9. a kind of method of male's modern times DNA pollution rate in determining women Gu DNA sample, which is characterized in that including following step It is rapid:

Assuming that the women Gu DNA sample derives from male, and the DNA information based on the ancient DNA sample to be measured, sequencing is determined Read compares the desired proportion to Y chromosome specific region, wherein the sequencing read compares the phase to Y chromosome specific region The calculation formula of prestige ratio are as follows:

R=(comparing sequencing read quantity/comparison to the genome sequencing read quantity for arriving Y chromosome specific region) × 0.5； And

The desired proportion to Y chromosome specific region is compared based on the sequencing read, determines the Y of the ancient DNA sample to be measured Chromosomal contamination rate, the Y chromosome pollution rate of the ancient DNA sample to be measured are the male modern times DNA in women Gu DNA sample Pollution rate,

C=(y/R) × (1/n),

Wherein, C is Y chromosome pollution rate ratio, and y is to compare the sequencing read quantity for arriving Y chromosome specific region, and R is described Read comparison is sequenced to the desired proportion of Y chromosome specific region, n is the sequencing read sum compared to genome.
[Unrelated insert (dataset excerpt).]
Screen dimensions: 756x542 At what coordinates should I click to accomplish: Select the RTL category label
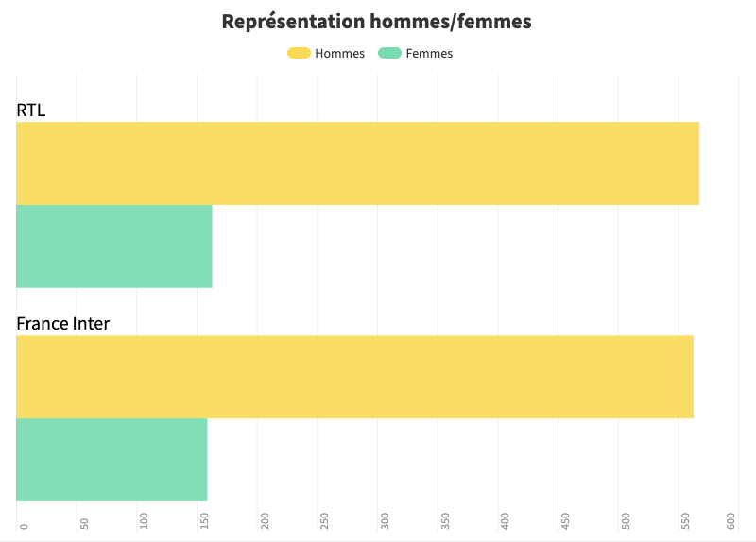31,110
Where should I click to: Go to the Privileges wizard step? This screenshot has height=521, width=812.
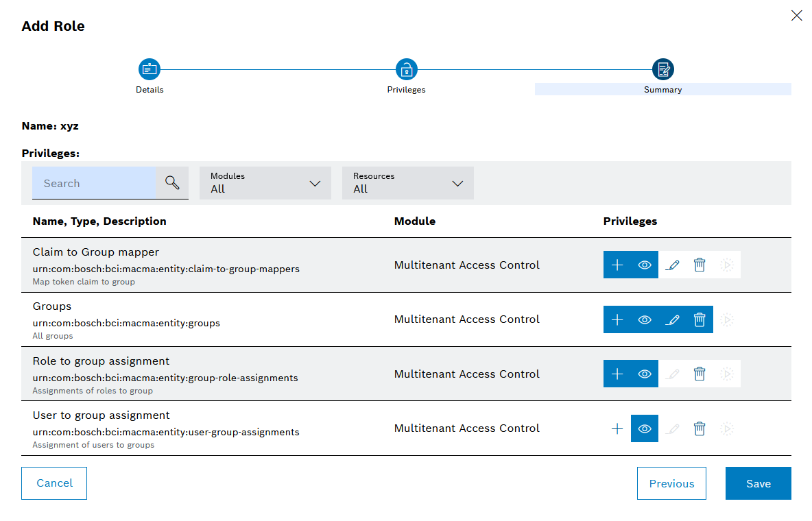(x=407, y=69)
10. according to the method described in claim 9, it is characterized in that, obtaining the Y chromosome given zone by following methods Domain:

The mankind are divided into the artificial read set of 30bp or so length with reference to the Y chromosome gene order of genome；

The artificial read set is compared with the mankind with reference to the part that genome does not include Y chromosome, to obtain Obtain the artificial read by comparing；

For all artificial reads by comparing, only retain the artificial read for the comparison mistake of 3 bases or more occur, then Removing the artificial read comprising repetitive sequence region again, then remaining owner's part work and part study section forms the Y chromosome specific region,

Optionally, the mankind are Hg19 with reference to genome.